Drupal\Component\Uuid\Php::generate() is all but undocumented, and contains bugs:

  • Four hex chars are grabbed for $clock_seq_hi_and_reserved instead of two (the high byte is then discarded in the bitwise AND), and then the two chars used for $clock_seq_low are re-used as the first two chars of $nodes.

  • $clock_seq_low is a string (of two hex chars), but the formatting treats it as an integer, using printf placeholder %02x instead of %s

  • All the processing for $time_hi_and_version works, but is completely unnecessary.
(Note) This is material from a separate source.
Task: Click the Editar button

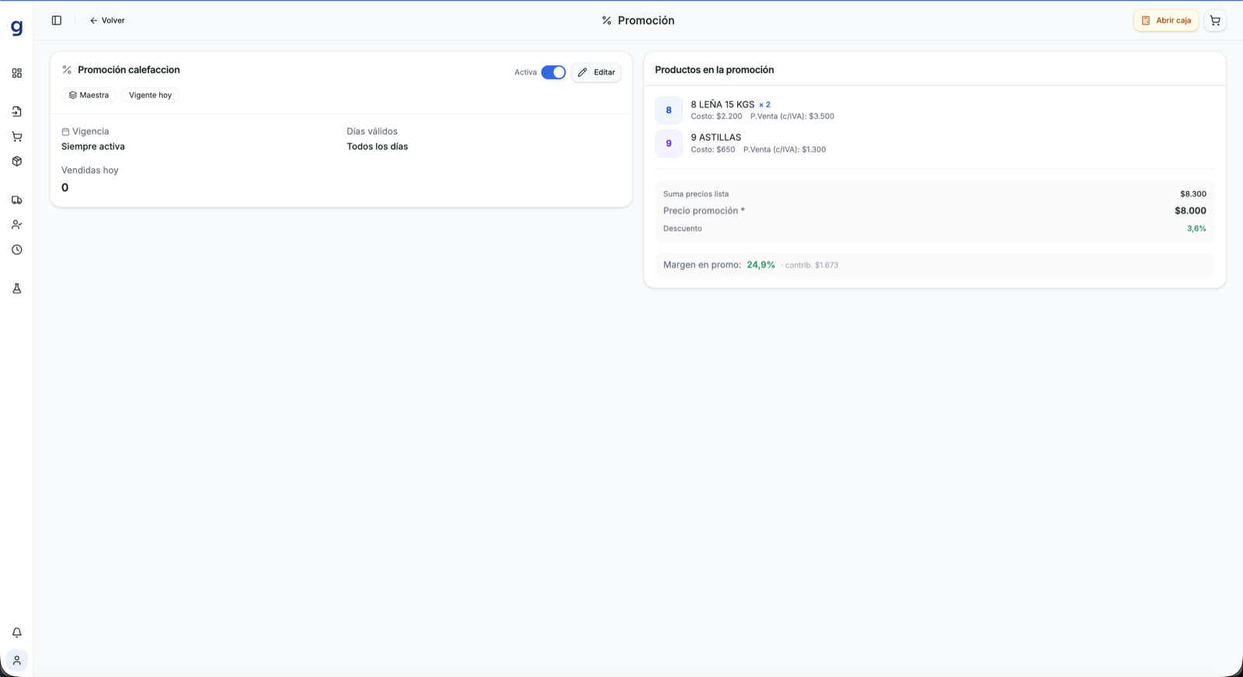Action: (596, 72)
That evidentially originated in the Ruby code this was (loosely) based on, but in this version we already have a string of hex characters, and merely need to replace the first character of the string with "4" (rather than converting to an integer, performing bitwise ops to set the top four bits, and re-formatting as a string again).

  • The method of obtaining the initial hex string is flawed, reducing the available UUID space by first hashing the original random number, and then truncating the result.
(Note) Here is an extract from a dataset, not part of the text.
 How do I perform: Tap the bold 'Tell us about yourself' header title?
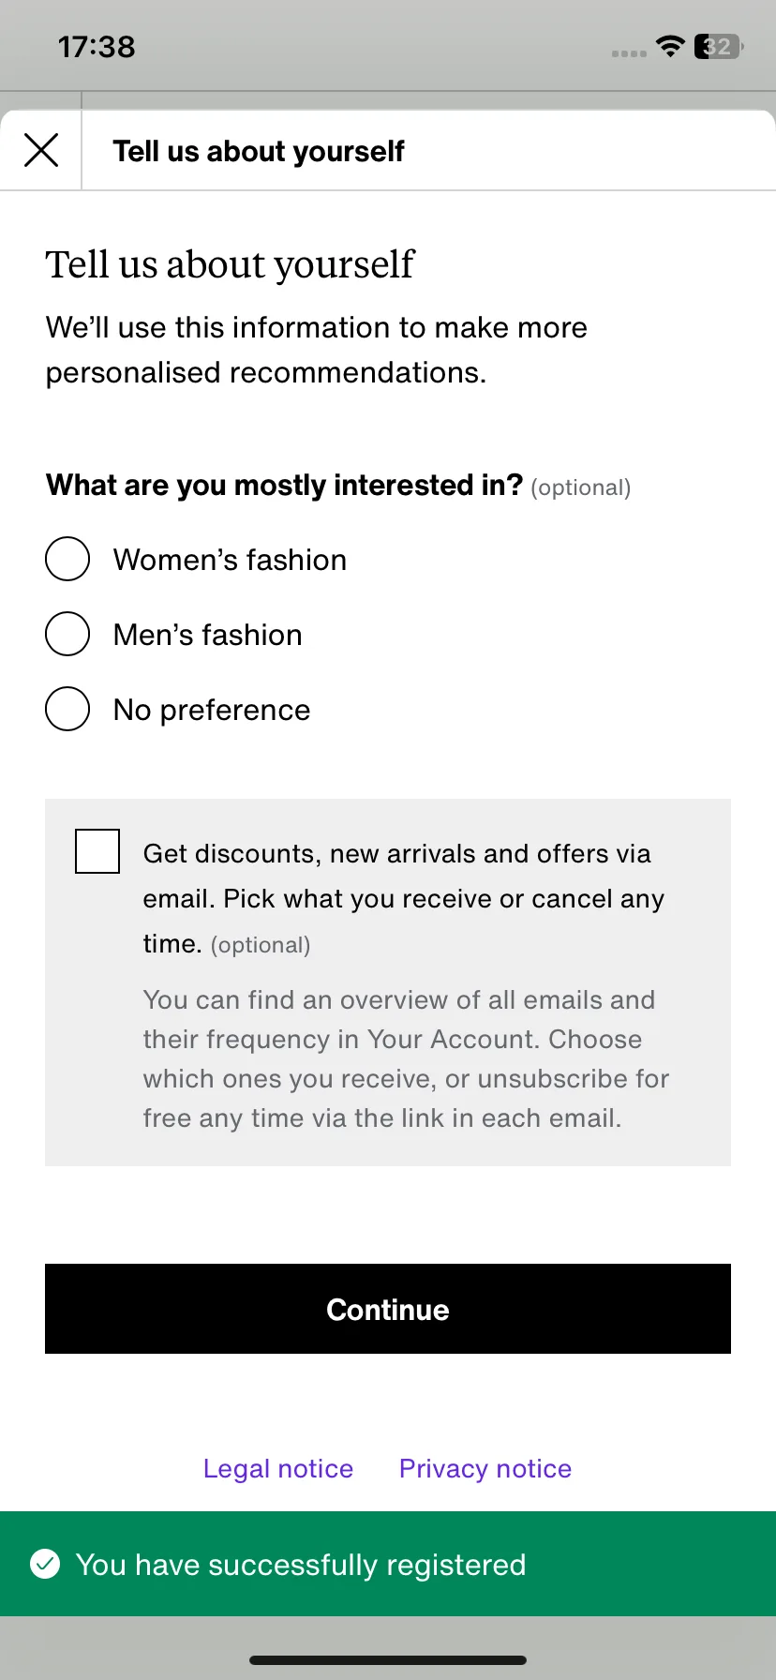(259, 151)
    The original (not truncated) hashes of the 16 random bytes should be at least nearly as good as the data it was based on; but truncating those hashes to 32 characters will undoubtedly introduce collisions, thus reducing the UUID space (because there is no margin for error at all -- every single permutation of 32 hex chars is needed to represent all the possible 16-byte values).
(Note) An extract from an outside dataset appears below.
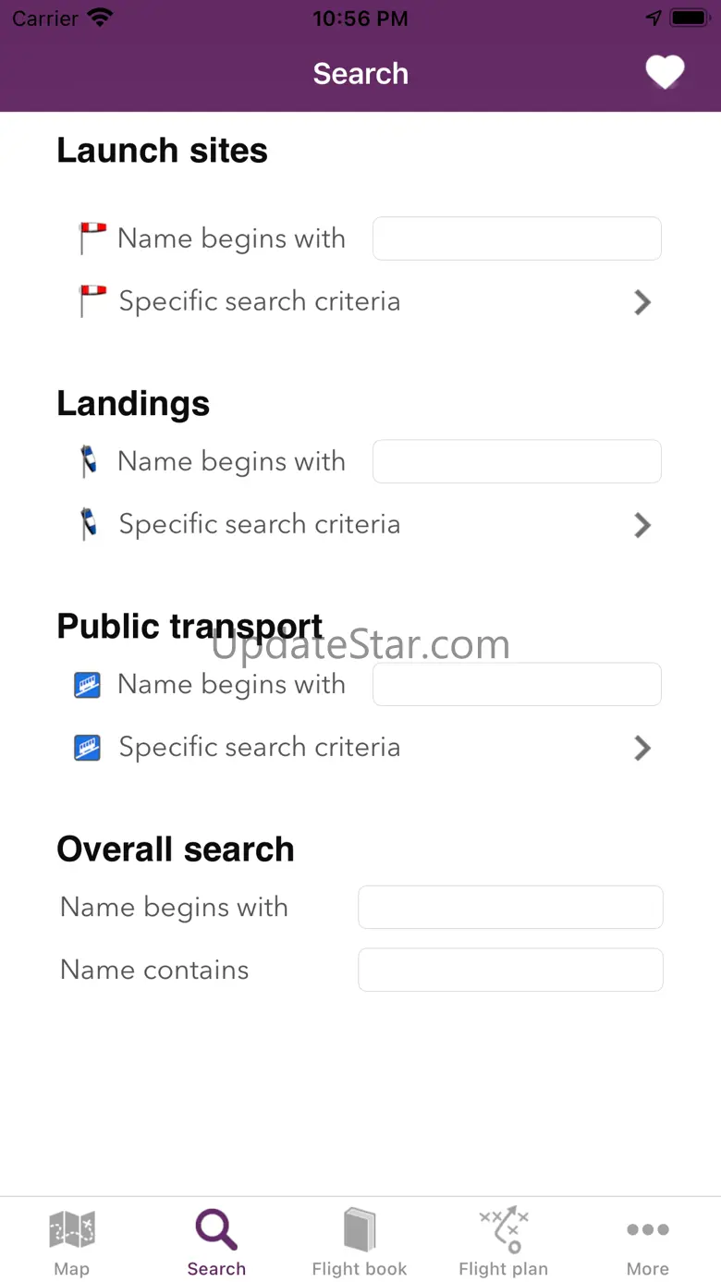Open Landings Specific search criteria label
This screenshot has width=721, height=1282.
(x=260, y=524)
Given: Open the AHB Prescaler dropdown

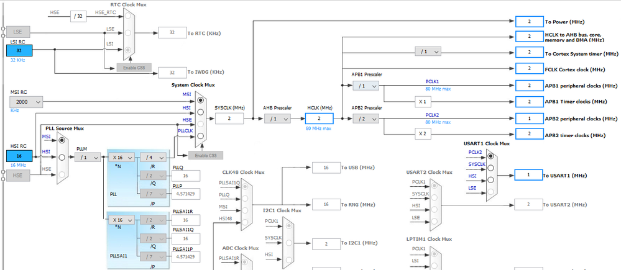Looking at the screenshot, I should (277, 119).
    OTOH, PHP has bin2hex() which will give us (in considerably fewer CPU cycles) precisely what we really wanted -- the hexadecimal representation of the original random number.

  • And finally, as mentioned, there's very little documentation for any of this, save for a pointer to the RFC (which actually has enough inconsistencies to cause serious confusion, so we definitely need a pointer to its errata as well).

Comments

jweowu’s picture

Status: Active » Needs review
StatusFileSize
new2.59 KB
jweowu’s picture

StatusFileSize
new2.64 KB

Another thing -- the method of obtaining the initial hex string seems flawed to me.

The original (not truncated) hashes of the 16 random bytes should be at least nearly as good as the data it was based on; but truncating those hashes to 32 characters will undoubtedly introduce collisions, thus reducing the UUID space (because there is no margin for error at all -- every single permutation of 32 hex chars is needed to represent all the possible 16-byte values).

OTOH, PHP has bin2hex() which will do precisely what we really want.

jweowu’s picture

Issue summary: View changes
jweowu’s picture

Issue summary: View changes
jhedstrom’s picture

Patch still applies here, and the unit test still has 100% test coverage of the method. I think the technical changes need more review though--the logic in #2 makes sense to me.

jweowu’s picture

FWIW I checked the spec and its errata carefully when writing this patch (and reviewing/writing patches for the UUID contrib module), but I agree that someone else should verify the correctness of the code.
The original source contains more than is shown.